The dream I sought for years was that I would get past my doubts and finally come to know the truth, come to know that God loves me and that he’s an active part of our lives. But instead of closer to that dream I’m farther away than ever.

My dream was to be firmly ensconced in a loving community, accepted for my contributions, loved in spite of my faults. But I no longer feel I belong where I’d built my life for so long.

My dream was to be married to a woman I loved with all my heart, to be surrounded by children in a home filled with love. But I’m a failure at relationships. I don’t know how to be close to people. Anyone who tries eventual gets pushed away or put at a distance.
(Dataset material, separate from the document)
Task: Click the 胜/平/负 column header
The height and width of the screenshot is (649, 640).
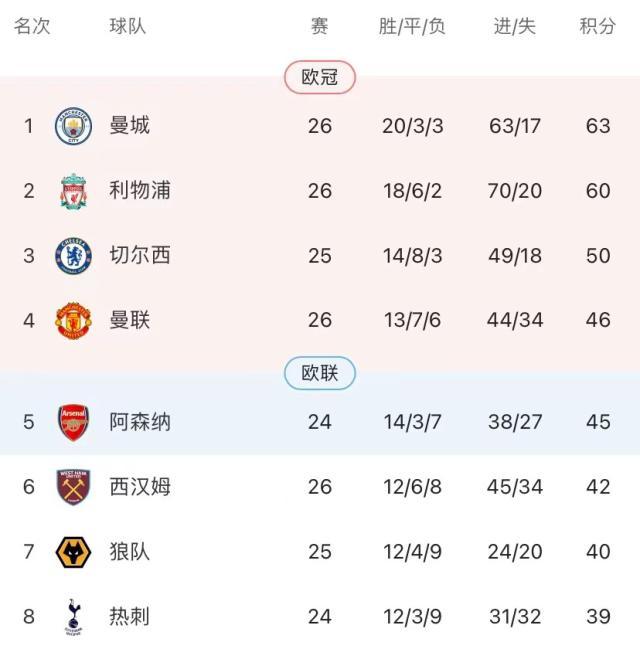Action: click(x=412, y=27)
My dream was to build a better relationship with my father. But he’s been dead almost three years, and my mom even longer.
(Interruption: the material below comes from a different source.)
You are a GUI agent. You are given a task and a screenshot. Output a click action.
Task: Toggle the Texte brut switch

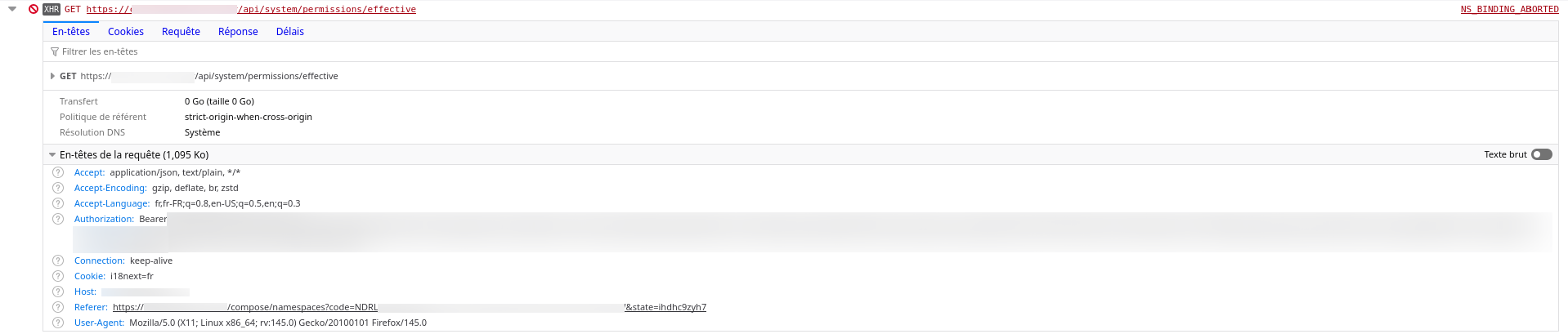1541,154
A lot of the time I’m fine. I can make life work with its ambiguities and disappointments. But ultimately the pain of these broken dreams comes to the fore and I find myself casting about for an anchor to hold on to.

I’m in one of those times right now. I’ll pull through it. The crisis will recede sooner or later. But still these tensions will remain. I don’t know the long-term answer. I don’t know how to really make life work as a hypersensitive guy who’s struggled all his life, struggled to find a foundation, struggled to stay connected to the people that love him. I don’t know how to finally resolve all the memories, all of the past that I carry around inside of me, the tragedies that still ache for me years removed, for which there is no answer but mourning.

But I suppose that is the answer. Mourning.

How do you go about it? How can any mourning ever be sufficient? How can any tears ever make right entire lives of tragedy?

I don’t know.

But maybe that’s not what tears are for. They don’t make anything right. But they help us to accept that there is injustice in the world. And they help us to let go of the wrong.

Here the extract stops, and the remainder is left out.